## Data records
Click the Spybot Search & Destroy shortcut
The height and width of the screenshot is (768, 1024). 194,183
...
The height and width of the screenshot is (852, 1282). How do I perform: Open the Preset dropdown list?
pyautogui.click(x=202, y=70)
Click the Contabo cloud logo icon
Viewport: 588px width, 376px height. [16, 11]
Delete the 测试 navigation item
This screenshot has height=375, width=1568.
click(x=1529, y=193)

## Brief
Reproduce the rows verbatim, from the line containing "Click the Contabo cloud logo icon" through the line containing "click(x=1529, y=193)", both included.

## Exercise output
Click the Contabo cloud logo icon
Viewport: 588px width, 376px height. [16, 11]
Delete the 测试 navigation item
This screenshot has height=375, width=1568.
click(x=1529, y=193)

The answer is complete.